The Economist has an interesting article on Sadie Alexander, who in 1921 became the first African-American to earn a PhD in economics. Her politics were not easy to pin down in today’s terms, as she favored a mix of Keynesian demand-side stimulus and black self-improvement.

Franklin Roosevelt attracted many black votes when he succeeded in boosting the economy after taking office in 1933. However, Alexander did not view his policies as an unmixed blessing:

Some policies designed to relieve the Depression neglected black workers. New pensions and unemployment insurance introduced in 1935 left out both servants and farm labourers. “It is clear that in his years of planning for Social Security of the common man, Mr Roosevelt never had in mind the security of the American Negro,” she said. Other policies made things worse. Many blacks in the South could get only jobs that whites did not want at pay they would not accept. When the National Industrial Recovery Act lifted the wages and prestige of these jobs, blacks lost them. Roosevelt’s national recovery act, she thought, might as well be called the “Negro Reduction Act”.

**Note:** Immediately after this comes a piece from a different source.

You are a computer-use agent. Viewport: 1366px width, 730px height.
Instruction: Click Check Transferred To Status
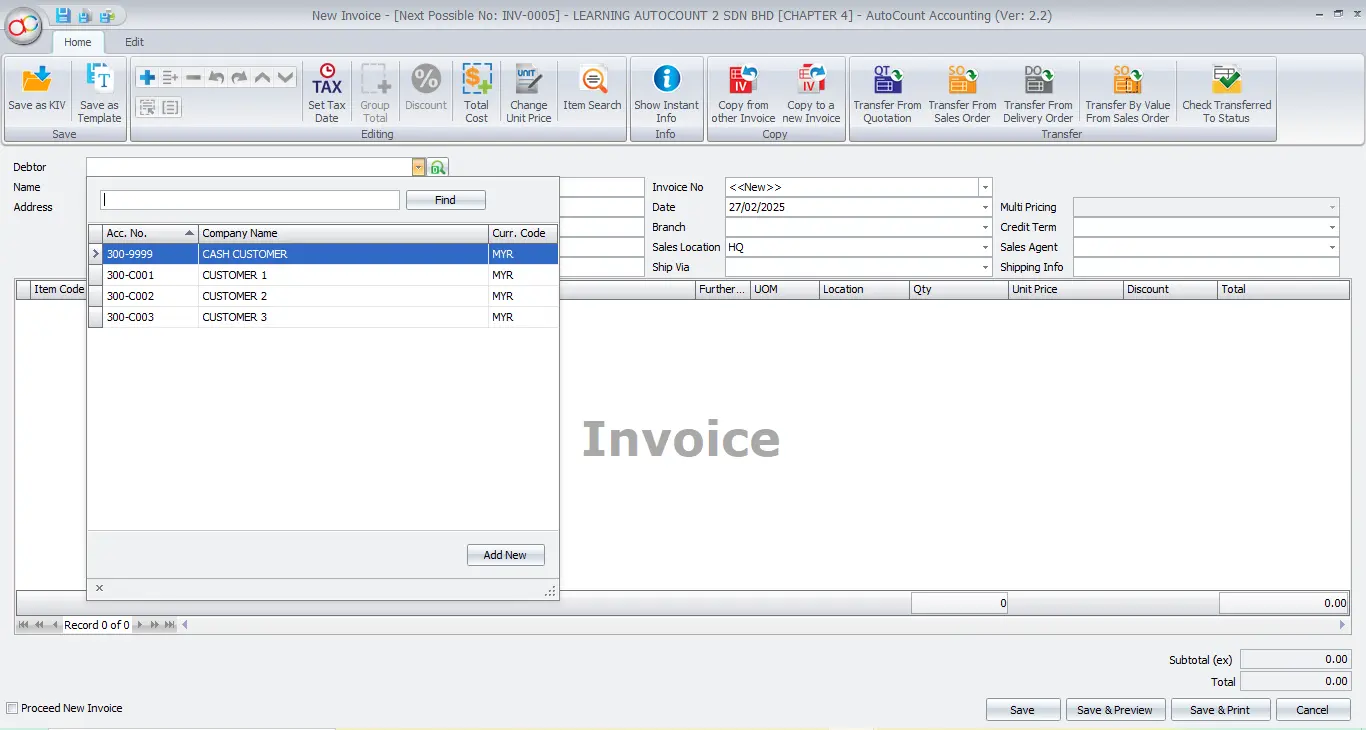1226,90
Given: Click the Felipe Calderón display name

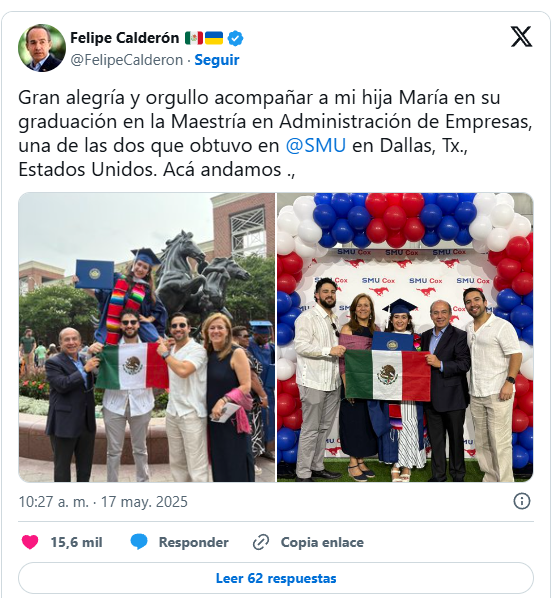Looking at the screenshot, I should [124, 38].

My research suggests that the National Industrial Recovery Act set back the recovery by several years, after the dollar devaluation of early 1933 had temporarily boosted output sharply.

FDR had two really bad ideas, the NIRA and his court packing proposal. It’s a testament to America’s checks and balances that the NIRA was thrown out by the Supreme Court in 1935 and his court packing proposal was rejected by an overwhelmingly Democratic Senate in 1937. On Wednesday, our system of government will have another opportunity to check a questionable power grab by the executive branch.